** START **
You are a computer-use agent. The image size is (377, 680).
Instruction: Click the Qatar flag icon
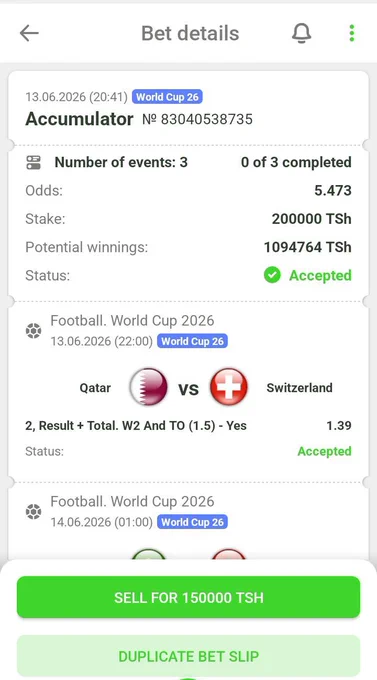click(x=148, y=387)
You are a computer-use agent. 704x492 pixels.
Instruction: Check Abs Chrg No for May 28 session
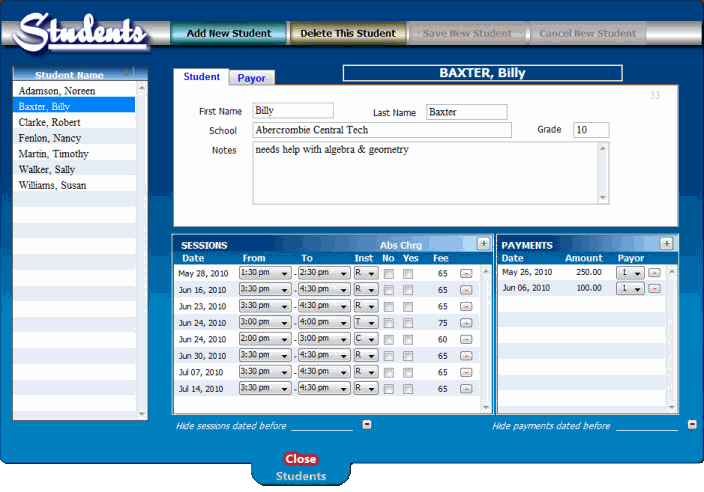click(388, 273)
** END **
TASK PROMPT: Swap "computer-use agent" for "desktop assistant" wherever it occurs in the data above, and write out all the lines again with nothing else changed. Leave the pictures out.

RESPONSE:
You are a desktop assistant. The image size is (377, 680).
Instruction: Click the Qatar flag icon
click(x=148, y=387)
You are a desktop assistant. 704x492 pixels.
Instruction: Check Abs Chrg No for May 28 session
click(388, 273)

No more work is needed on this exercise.